Tra i problemi più grandi che le aziende si stanno trovando ad affrontare c’è senza dubbio il tema del coinvolgimento: come rendere persone che lavorano spesso da remoto, magari anche in sedi diverse, ingaggiate nelle iniziative e nei valori dell’organizzazione o anche in piani di upskilling e reskilling?
In questo campo, il gaming offre una vera e propria rivoluzione: già da qualche anno ha fatto il suo ingresso nelle realtà aziendali, ma ora sempre di più, anche grazie al progresso di tecnologie immersive che favoriscono uno storytelling efficace, sta letteralmente esplodendo, soprattutto nei contesti delle start-up. Uno studio di StartUs Insights svolto a livello globale mette in luce infatti come le startup integrano ormai comunemente elementi di game-design e principi di gioco in contesti non di gioco, migliorando così il coinvolgimento degli utenti, la conservazione delle conoscenze, la valutazione dei dipendenti e altro ancora. In Italia questo settore non sta crescendo alla stessa velocità di altre parti del mondo (complice anche il pregiudizio che il gioco mal si adatti ai contesti di lavoro), eppure i vantaggi sono più che noti, su tutte le fasce di età e in settori che vanno dalla formazione, al marketing, ai processi HR (soprattutto l’onboarding): oltre ad aiutare il coinvolgimento, infatti, la gamification diverte, motiva e rende l’apprendimento più veloce e duraturo.
È quindi un elemento che le aziende non dovrebbero sottovalutare nei loro processi.
Un approccio sempre più antidisciplinare
Il mondo è complesso, variabile, ogni scelta influenza diversi campi di azione: per questo le organizzazioni che potrebbero diventare più rilevanti nei prossimi anni sono quelle che riusciranno ad avere un approccio sempre meno verticale e sempre più aperto a coinvolgere diverse discipline nelle soluzioni da trovare. Questo rappresenta per le aziende sia un’opportunità che un cambio di atteggiamento necessario: significa infatti allenarsi a puntare sul dialogo, sulla diversità di background, sulla comunicazione di punti di vista differenti e sul knowledge sharing. In questo modo, però, si promuoverebbe la responsabilità individuale, il senso di appartenenza e il riconoscimento del valore di ognuno.
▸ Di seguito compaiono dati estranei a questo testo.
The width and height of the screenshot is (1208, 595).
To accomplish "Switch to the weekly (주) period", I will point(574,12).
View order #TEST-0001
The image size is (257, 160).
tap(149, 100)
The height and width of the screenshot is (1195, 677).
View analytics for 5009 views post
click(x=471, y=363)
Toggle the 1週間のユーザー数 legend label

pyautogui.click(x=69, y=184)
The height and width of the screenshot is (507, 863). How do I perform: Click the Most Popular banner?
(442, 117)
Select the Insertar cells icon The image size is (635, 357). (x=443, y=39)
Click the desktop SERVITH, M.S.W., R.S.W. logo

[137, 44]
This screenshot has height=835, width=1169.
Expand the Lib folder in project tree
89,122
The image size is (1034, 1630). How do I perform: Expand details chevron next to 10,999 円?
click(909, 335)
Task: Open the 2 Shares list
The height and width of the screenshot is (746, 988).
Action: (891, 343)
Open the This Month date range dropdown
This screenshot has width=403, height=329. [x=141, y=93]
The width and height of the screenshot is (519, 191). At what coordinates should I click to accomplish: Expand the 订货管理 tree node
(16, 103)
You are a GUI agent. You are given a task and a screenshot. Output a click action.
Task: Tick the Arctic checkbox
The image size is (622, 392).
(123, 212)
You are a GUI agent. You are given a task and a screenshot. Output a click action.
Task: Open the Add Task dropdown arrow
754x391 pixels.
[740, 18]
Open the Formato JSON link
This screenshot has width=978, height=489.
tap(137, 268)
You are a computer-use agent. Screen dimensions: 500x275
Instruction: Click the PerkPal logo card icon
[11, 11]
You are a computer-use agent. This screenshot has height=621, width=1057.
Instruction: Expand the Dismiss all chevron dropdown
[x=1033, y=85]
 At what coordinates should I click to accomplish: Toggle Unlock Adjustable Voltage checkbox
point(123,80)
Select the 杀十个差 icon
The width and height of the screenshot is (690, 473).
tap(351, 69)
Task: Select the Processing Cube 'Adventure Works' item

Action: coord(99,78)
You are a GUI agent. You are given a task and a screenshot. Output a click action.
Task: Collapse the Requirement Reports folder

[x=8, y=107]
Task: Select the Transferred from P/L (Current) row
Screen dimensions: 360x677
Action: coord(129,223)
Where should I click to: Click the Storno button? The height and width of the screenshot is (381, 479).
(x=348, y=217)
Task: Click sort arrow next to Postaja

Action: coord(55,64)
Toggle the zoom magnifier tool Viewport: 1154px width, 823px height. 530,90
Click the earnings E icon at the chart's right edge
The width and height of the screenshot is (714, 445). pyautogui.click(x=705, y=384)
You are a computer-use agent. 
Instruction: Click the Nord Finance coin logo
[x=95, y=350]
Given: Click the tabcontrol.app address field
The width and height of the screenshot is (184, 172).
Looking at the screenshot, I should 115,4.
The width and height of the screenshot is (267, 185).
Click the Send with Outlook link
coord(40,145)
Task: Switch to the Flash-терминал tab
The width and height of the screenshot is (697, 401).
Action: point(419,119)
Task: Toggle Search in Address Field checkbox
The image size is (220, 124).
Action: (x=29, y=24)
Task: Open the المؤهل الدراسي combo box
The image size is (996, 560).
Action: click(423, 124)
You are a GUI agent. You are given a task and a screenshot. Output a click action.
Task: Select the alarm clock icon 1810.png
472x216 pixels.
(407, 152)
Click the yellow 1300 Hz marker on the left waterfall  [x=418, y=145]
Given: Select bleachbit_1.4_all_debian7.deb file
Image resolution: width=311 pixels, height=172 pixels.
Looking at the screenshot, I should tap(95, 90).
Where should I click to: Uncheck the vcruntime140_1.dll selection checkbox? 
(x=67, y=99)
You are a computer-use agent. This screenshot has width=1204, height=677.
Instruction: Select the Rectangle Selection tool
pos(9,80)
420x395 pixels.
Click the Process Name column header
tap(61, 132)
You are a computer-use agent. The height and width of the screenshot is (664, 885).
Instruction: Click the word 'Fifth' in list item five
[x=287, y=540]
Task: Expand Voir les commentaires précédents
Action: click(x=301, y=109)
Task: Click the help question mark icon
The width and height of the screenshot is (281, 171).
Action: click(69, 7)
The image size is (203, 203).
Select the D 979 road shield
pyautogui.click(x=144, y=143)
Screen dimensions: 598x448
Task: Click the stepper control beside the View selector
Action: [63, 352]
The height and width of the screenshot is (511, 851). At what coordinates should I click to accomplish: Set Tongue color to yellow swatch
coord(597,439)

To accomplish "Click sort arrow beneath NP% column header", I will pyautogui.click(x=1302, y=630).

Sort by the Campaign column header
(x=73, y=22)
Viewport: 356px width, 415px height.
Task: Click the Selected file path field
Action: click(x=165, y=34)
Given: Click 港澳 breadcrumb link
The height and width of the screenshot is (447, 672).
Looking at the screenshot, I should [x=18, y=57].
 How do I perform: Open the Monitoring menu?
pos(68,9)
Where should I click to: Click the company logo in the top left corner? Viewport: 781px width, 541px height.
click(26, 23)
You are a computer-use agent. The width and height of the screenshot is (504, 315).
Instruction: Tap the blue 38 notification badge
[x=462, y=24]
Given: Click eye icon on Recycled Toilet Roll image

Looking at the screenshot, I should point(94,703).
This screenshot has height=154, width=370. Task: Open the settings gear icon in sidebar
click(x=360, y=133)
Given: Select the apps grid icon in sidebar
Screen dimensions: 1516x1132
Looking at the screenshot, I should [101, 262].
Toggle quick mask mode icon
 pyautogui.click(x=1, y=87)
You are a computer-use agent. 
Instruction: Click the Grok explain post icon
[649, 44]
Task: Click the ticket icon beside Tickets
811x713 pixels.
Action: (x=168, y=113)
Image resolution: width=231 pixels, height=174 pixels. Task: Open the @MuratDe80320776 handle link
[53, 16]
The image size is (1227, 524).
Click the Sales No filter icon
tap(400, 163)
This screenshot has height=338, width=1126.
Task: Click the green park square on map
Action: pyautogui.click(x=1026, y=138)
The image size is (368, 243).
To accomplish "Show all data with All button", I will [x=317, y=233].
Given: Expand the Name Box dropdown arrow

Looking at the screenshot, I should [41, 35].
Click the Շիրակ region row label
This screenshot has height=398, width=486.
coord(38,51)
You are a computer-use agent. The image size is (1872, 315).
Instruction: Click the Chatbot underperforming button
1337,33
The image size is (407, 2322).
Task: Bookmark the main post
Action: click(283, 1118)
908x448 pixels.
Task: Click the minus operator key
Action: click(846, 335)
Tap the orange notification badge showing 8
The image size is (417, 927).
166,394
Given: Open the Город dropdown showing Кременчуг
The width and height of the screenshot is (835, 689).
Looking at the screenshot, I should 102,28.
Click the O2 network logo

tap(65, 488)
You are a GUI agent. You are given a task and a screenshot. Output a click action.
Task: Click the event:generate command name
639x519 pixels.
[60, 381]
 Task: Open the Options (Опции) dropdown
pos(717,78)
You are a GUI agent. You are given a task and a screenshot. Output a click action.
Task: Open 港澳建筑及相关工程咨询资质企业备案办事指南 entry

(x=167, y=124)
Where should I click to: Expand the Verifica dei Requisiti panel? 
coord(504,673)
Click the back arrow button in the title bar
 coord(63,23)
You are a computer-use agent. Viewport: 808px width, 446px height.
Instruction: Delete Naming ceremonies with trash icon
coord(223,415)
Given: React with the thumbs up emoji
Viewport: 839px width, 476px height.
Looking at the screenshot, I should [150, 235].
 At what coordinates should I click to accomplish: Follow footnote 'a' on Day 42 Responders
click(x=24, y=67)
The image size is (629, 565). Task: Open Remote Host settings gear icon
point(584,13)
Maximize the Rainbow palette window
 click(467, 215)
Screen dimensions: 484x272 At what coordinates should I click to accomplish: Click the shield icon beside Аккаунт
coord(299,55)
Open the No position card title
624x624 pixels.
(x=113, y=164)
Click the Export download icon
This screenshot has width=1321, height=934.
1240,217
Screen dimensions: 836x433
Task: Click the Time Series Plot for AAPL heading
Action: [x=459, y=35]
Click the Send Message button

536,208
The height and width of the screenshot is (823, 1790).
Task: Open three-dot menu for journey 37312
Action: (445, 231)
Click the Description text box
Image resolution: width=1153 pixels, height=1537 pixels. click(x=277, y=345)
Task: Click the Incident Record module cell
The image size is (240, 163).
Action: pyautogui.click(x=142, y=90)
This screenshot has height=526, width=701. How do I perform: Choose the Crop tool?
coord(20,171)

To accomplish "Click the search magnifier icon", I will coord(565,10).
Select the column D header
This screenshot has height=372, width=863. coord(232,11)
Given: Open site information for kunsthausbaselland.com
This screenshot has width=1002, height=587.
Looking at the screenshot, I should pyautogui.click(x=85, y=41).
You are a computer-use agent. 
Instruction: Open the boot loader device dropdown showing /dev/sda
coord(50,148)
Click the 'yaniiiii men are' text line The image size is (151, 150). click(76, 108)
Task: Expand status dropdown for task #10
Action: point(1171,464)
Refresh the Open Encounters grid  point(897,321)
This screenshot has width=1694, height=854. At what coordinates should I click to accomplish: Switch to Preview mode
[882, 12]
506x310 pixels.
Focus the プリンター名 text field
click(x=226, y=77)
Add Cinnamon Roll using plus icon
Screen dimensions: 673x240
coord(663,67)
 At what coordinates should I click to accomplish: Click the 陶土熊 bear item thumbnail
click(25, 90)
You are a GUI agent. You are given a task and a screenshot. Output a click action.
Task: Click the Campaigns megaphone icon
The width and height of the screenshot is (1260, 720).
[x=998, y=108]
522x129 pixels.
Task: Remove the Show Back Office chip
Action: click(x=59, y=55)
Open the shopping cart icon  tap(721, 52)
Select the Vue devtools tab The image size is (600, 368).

La nascita di un terzo luogo: l’ufficio
Non è casa, non è il posto dove si va (solo) a lavorare: è un luogo terzo, diverso, in cui persone con interessi diversi si possono ritrovare per socializzare e confrontarsi in modo confortevole. È l’ufficio. Il primo a esprimere questo concetto è stato il sociologo americano Ray Oldenburg già negli anni ‘80, e nella fase Back to Work post Covid che moltissime aziende si trovano a fronteggiare la sua definizione rappresenta delle validissime linee guida. Molte aziende e spazi di co-working negli ultimi anni si sono mosse in questa direzione: rendere l’ufficio un terzo luogo non significa semplicemente mettere un tavolo da pingpong nell’area relax o allestire uno spazio per fare yoga, ma prevede una riorganizzazione radicale degli spazi e dell’idea con cui siamo stati abituati ad usarli. Il nuovo concetto di ufficio, infatti, esce dalle mentalità business only e punta sull’informalità, sulla formazione di comunità, sulla creazione di incontri casuali e momenti di ispirazione, sulla generazione spontanea di nuove idee. Oltre a vantaggi in termini innovativi (e di produttività, conseguentemente) per le aziende, la nascita di questo terzo luogo ha anche un forte impatto sulle persone, migliorando l’equilibrio tra lavoro e vita privata e la soddisfazione.
E alla fine arriva lei: l’empatia
A fare da collante tra tutti questi trend che molto probabilmente segneranno il futuro prossimo delle organizzazioni, l’empatia è l’elemento che non può mancare. Infatti il punto di partenza per i Manager di oggi e domani è importante che sia: che cosa vogliono le persone con cui collaboro? Quali sono le loro necessità e aspirazioni? Sviluppare un approccio empatico è la base per riuscire a mettere l’essere umano al centro e, solo di conseguenza, trovare il modo migliore per sviluppare la tecnologia che favorirà il business di domani.